Stored data:
=== Begin Enclosure ===

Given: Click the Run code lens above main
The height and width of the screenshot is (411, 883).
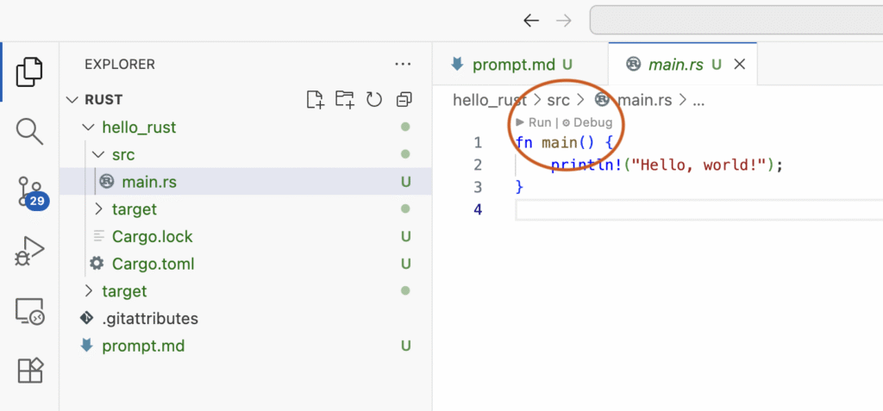Looking at the screenshot, I should (533, 122).
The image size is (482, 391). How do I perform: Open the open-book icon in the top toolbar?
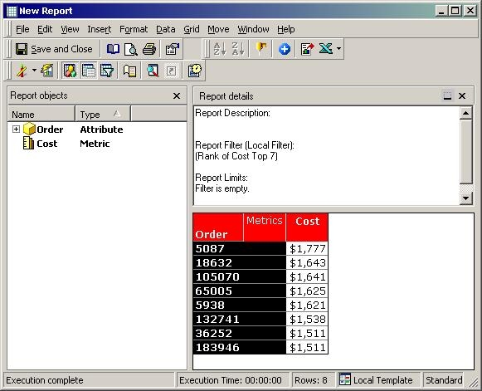113,49
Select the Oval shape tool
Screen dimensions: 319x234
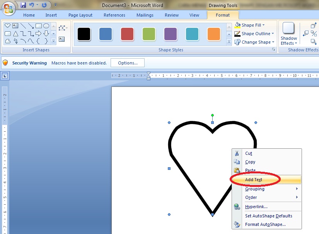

=== End Enclosure ===

--- WHAT NEEDS TO BE DONE ---
Omitting all pictures, reproduce the records above in their entirety.

--- EXERCISE RESULT ---
Given: Click the Run code lens above main
The height and width of the screenshot is (411, 883).
Looking at the screenshot, I should (533, 122).
The image size is (482, 391). How do I perform: Open the open-book icon in the top toolbar?
113,49
Select the Oval shape tool
Screen dimensions: 319x234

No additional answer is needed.